━━━━━ Document excerpt ━━━━━
Former Bears middle linebacker Brian Urlacher and running back Adrian Peterson have been selected to be inducted into the College Football Hall of Fame.
The Class of 2017 consists of 10 first-team All-America players—including Peyton Manning and Marshall Faulk—and three standout coaches, led by Steve Spurrier. The inductees were chosen from a ballot of 75 players and six coaches from the Football Bowl Subdivision and 95 players and 29 coaches from the divisional ranks.
Urlacher will become the first New Mexico player inducted into the College Football Hall of Fame. He earned first-team All-America honors as a safety in 1999 and was a finalist for the Jim Thorpe Award, given to the top defensive back in the country.
Urlacher was named the 1999 Mountain West Conference Player of the Year after leading the league in tackles (154), forced fumbles (5) and fumble recoveries (3) as a senior. The two-time team captain and Team MVP twice led the Lobos in tackles, recording a single-season school-record 178 in 1998, which led the nation.
Showing his versatility, the 1999 New Mexico Male Athlete of the Year recorded seven touchdowns to lead the team in scoring with 42 points while also earning his second consecutive Colonel H.J. Golightly Defensive Player of the Year award from the team. His 442 career tackles rank fourth all-time in Lobo history while his 11 career forced fumbles rank second.
As a sophomore, Urlacher led New Mexico to a berth in the 1997 WAC Championship Game and a trip to the Insight.com Bowl, the Lobos’ first bowl appearance since 1961. Following his standout career, he played in the 2000 Senior Bowl where he earned Defensive MVP honors. A member of the State of New Mexico Sports Hall of Fame, Urlacher’s No. 44 jersey was retired by the Lobos in 2013.
Urlacher spent his entire 13-year NFL career with the Bears. The eight-time Pro Bowl selection and five-time All-Pro was named the 2000 AP Defensive Rookie of the Year and 2005 AP Defensive Player of the Year. A member of the NFL All-Decade Team for the 2000s, Urlacher led the Bears to four division titles and one conference championship and holds the franchise record with 1,776 career tackles. He received the Bears’ Brian Piccolo Award in 2007.
Giving back to his community off the field, Urlacher donated $500,000 to New Mexico for its indoor practice facility, and he conducted summer football camps at the university for more than a decade. He built the Brian Urlacher Training Facility for his alma mater Lovington High School and bought shoes for all of the school’s athletes for five years. During his career with the Bears, Urlacher would purchase 120 tickets to every Chicago home game and donate them to charity.
Peterson, meanwhile, remains the all-time leading rusher in Division I (FBS and FCS) history with 6,559 yards. The four-time first-team All-American is the second Georgia Southern player to be inducted into the College Football Hall of Fame.
━━━━━ Extracted data ━━━━━
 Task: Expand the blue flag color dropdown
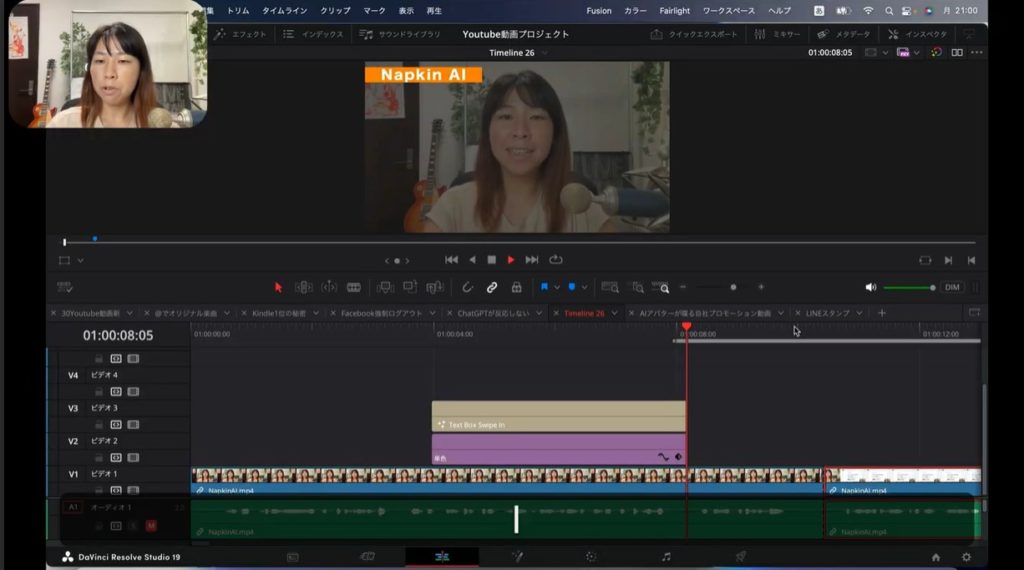557,287
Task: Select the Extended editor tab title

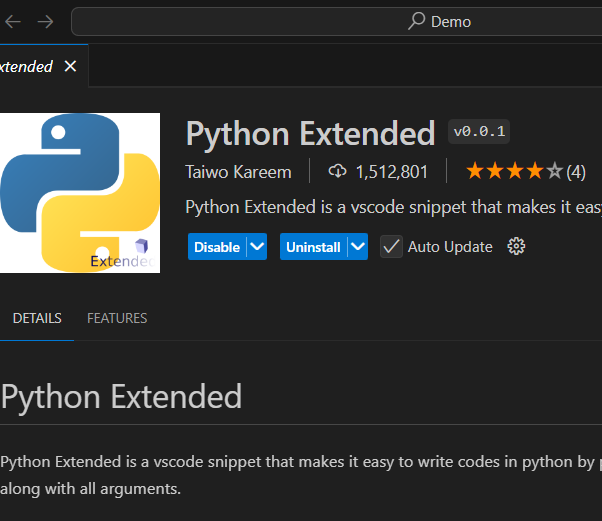Action: tap(26, 66)
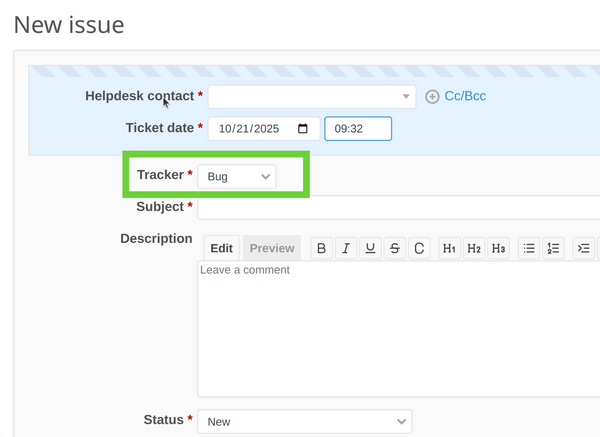Apply strikethrough formatting
600x437 pixels.
click(395, 248)
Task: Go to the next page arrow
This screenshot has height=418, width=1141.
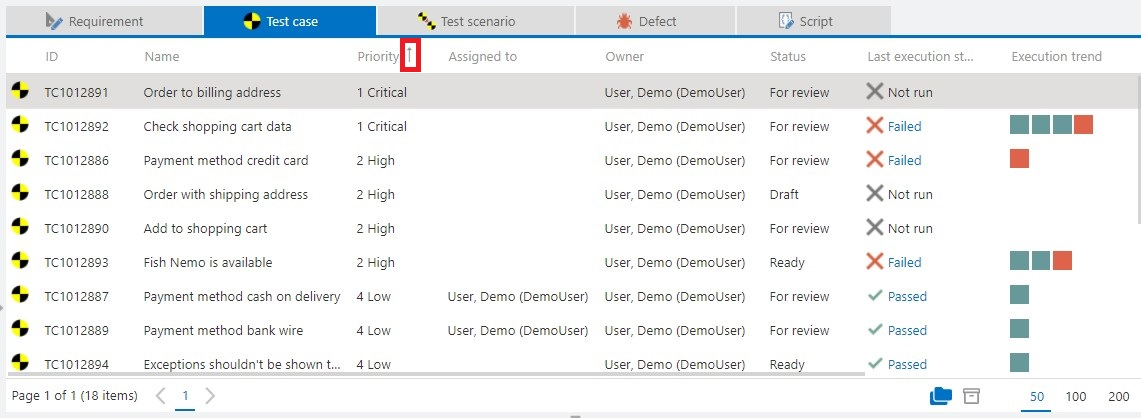Action: (210, 396)
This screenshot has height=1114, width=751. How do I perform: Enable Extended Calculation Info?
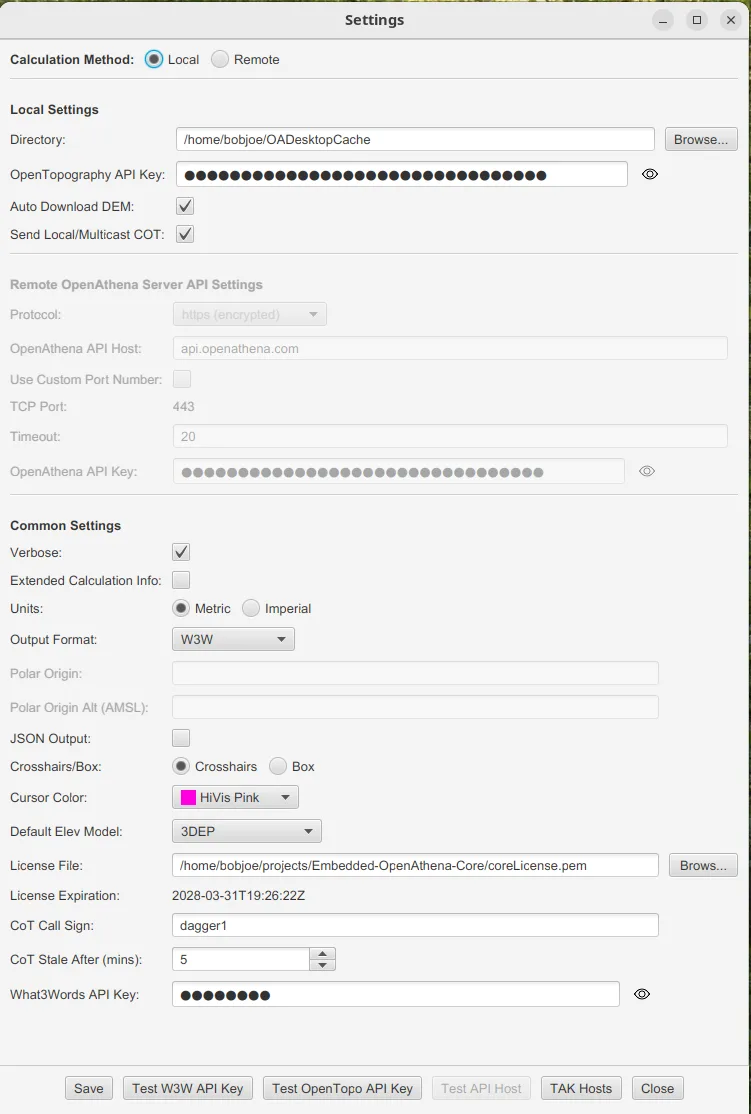tap(181, 580)
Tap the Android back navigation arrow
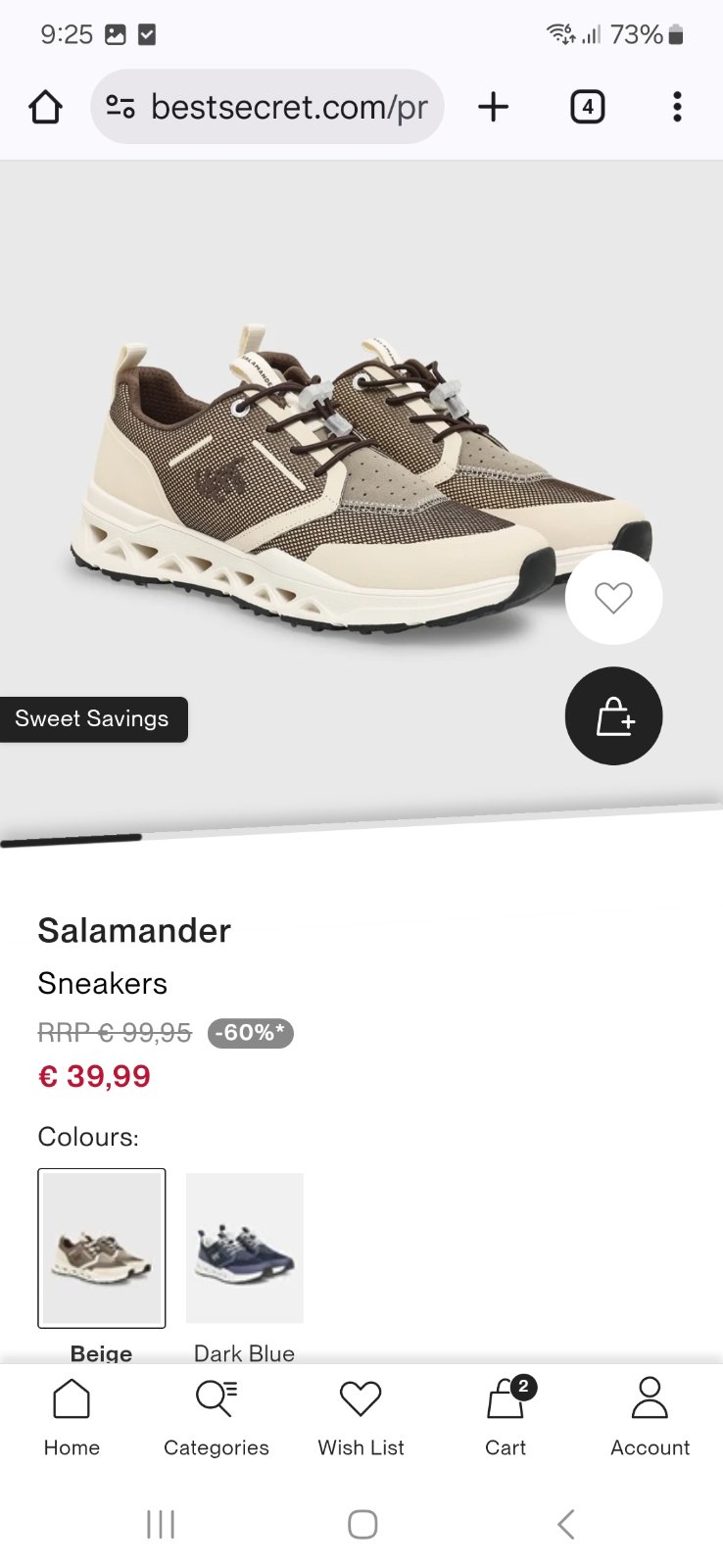This screenshot has height=1568, width=723. click(x=565, y=1524)
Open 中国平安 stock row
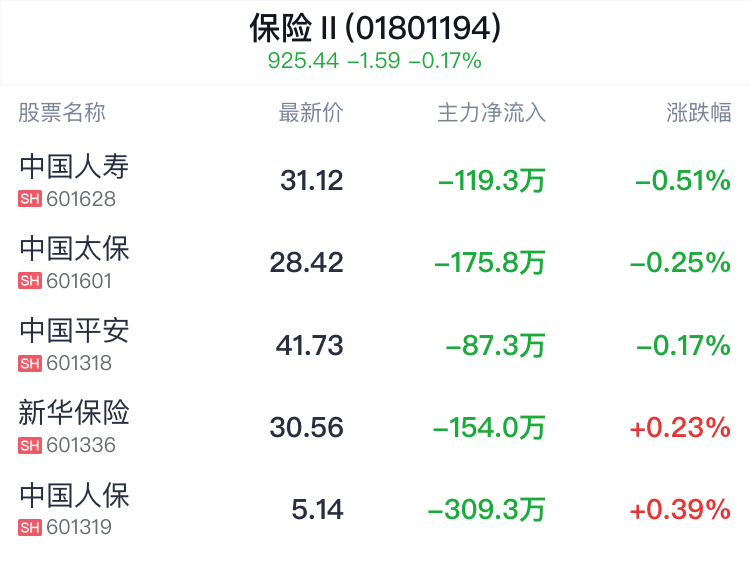The width and height of the screenshot is (750, 564). point(375,345)
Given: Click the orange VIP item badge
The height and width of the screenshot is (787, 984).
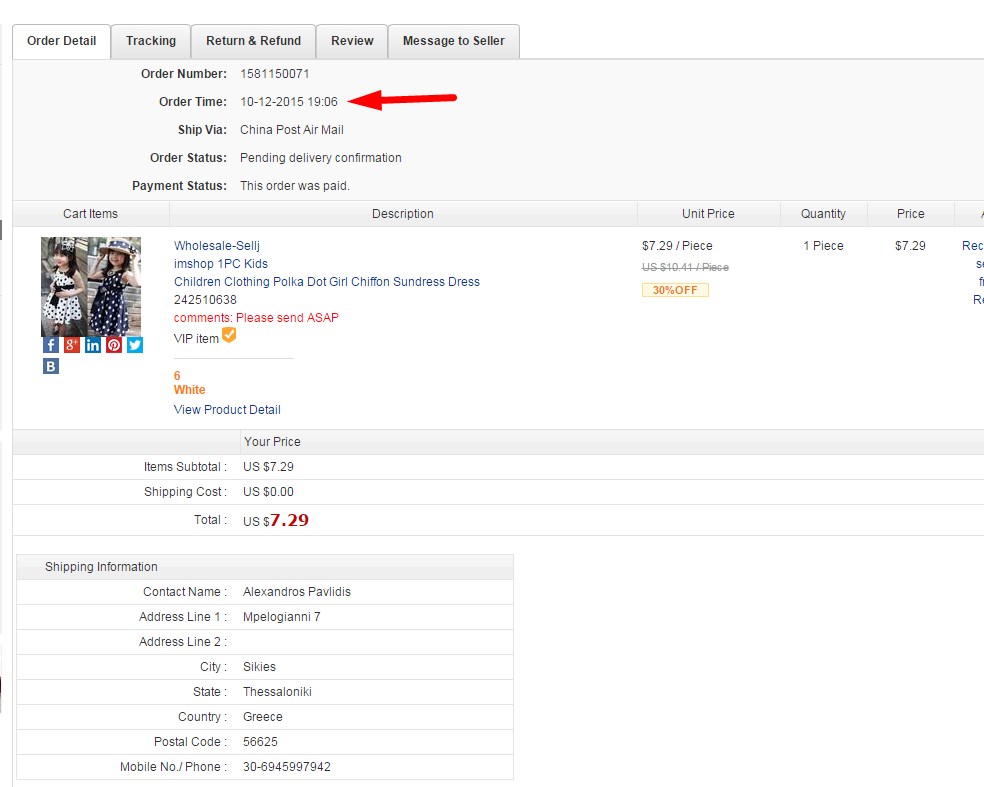Looking at the screenshot, I should [229, 338].
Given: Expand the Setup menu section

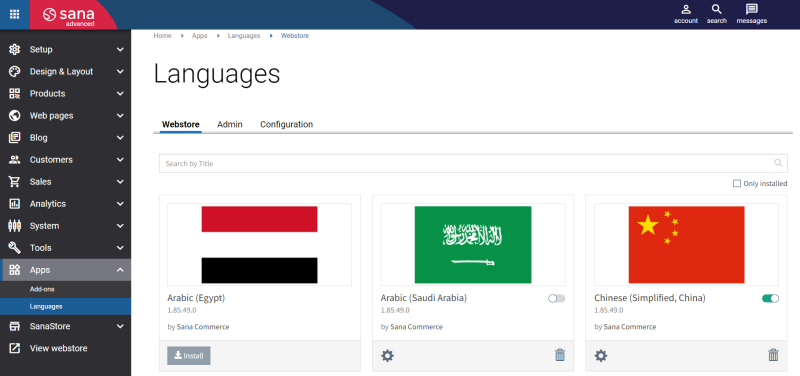Looking at the screenshot, I should 65,49.
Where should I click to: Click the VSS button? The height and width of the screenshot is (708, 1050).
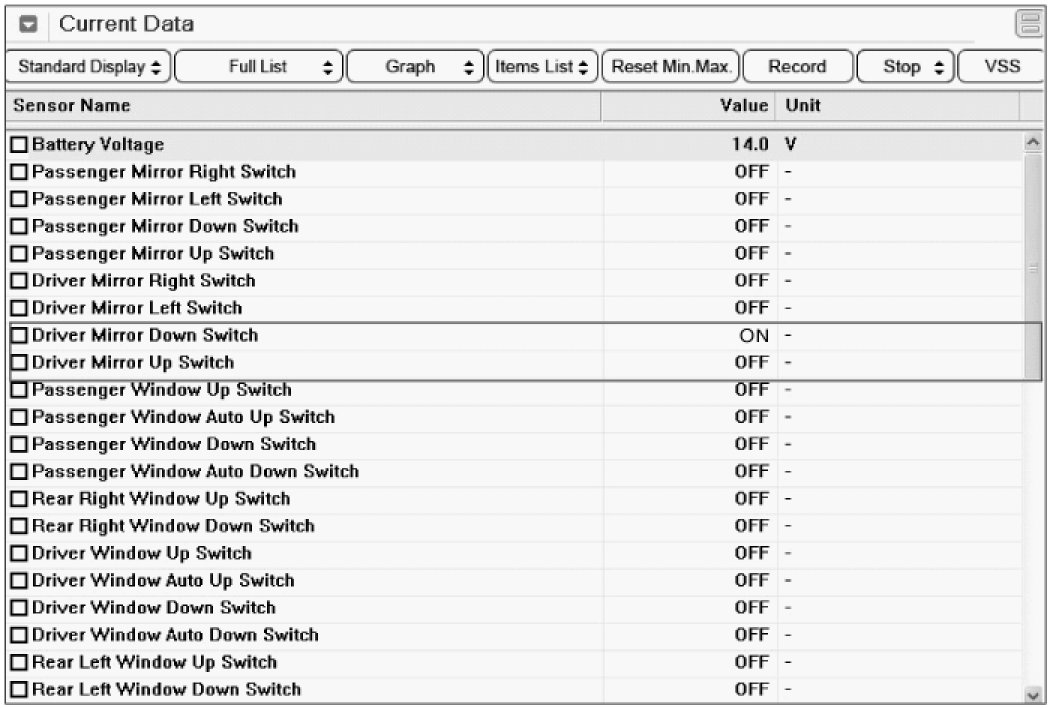point(1002,67)
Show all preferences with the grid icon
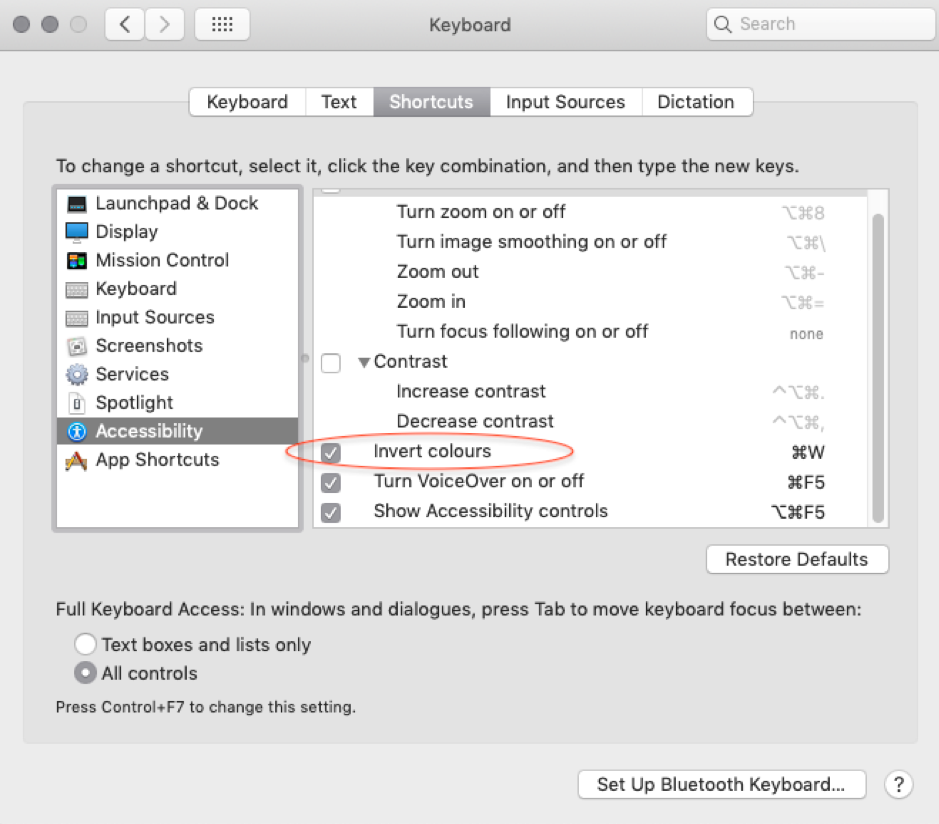Viewport: 939px width, 824px height. [222, 25]
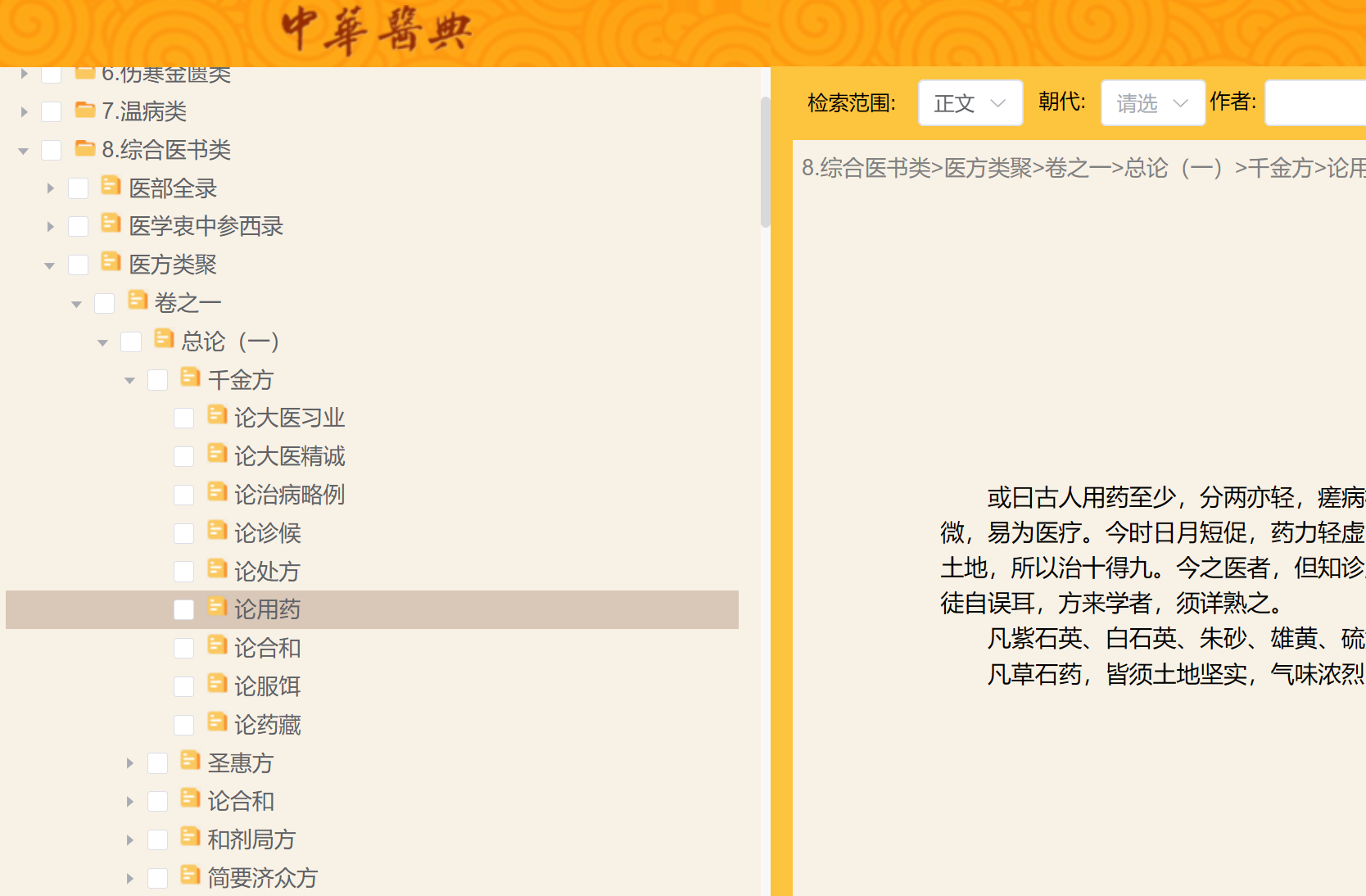The width and height of the screenshot is (1366, 896).
Task: Click the document icon beside 医部全录
Action: (111, 186)
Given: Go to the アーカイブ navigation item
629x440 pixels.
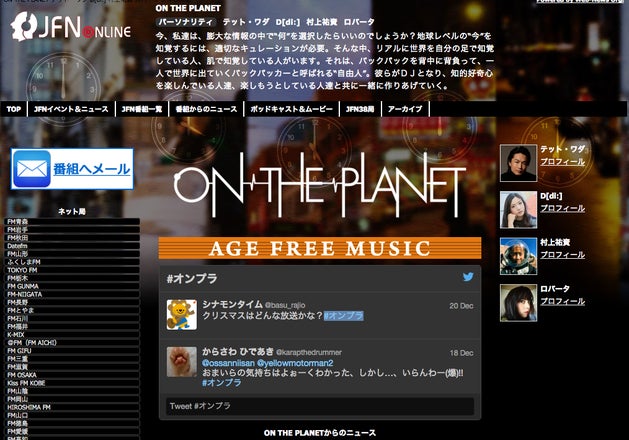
━━━━━
◆ What is expected:
Continue the article on the College Football Hall of Fame selection of Brian Urlacher and Adrian Peterson, picking up after its last sentence.

◆ Exercise result:
The only sophomore to ever win the Walter Payton Award as the FCS Player of the Year, Peterson finished among the top three vote-getters for the award all four seasons of his career. The two-time Southern Conference Offensive Player of the Year led the Eagles to three national championship appearances, winning back-to-back titles in 1999 and 2000. Peterson holds virtually every rushing record in school and conference history, including career rushing yards (6,559), rush attempts (996), rushing touchdowns (84) and points (524), among many others.
The four-time first team all-conference performer led Georgia Southern to four consecutive conference championships. In 1998, Peterson set the NCAA record for most rushing yards by a freshman with 1,932, and he finished his career as Division I’s all-time leader in rushing touchdowns, a record that lasted until 2015. A 14-time conference player of the week, he rushed for 100 or more yards in 48 consecutive games. Peterson is a member of the Georgia Southern and SoCon halls of fame, and Sporting News renamed its FCS Offensive Player of the Year Award in his honor in 2014.
Selected by the Bears in the sixth round of the 2002 draft, Peterson appeared in 106 games over eight seasons from 2002-09, rushing for 1,283 yards and eight touchdowns on 311 carries. He was also a top special-teams player with the team.
Peterson is one of the founders and owners of All Pro Sports Performance in Illinois. He wrote a book entitled, “Don’t Dis My Abilities,” regarding his struggles with a speech impediment and donated a portion of the proceeds to a scholarship fund at Georgia Southern.
Honored as Georgia Southern’s “Champion of Life” at the GoDaddy Bowl in 2015, Peterson helps raise awareness for Diffuse Intrinsic Pontine Glioma, a rare inoperable brainstem tumor that claimed the life of his seven-year-old son, A.J., in 2015.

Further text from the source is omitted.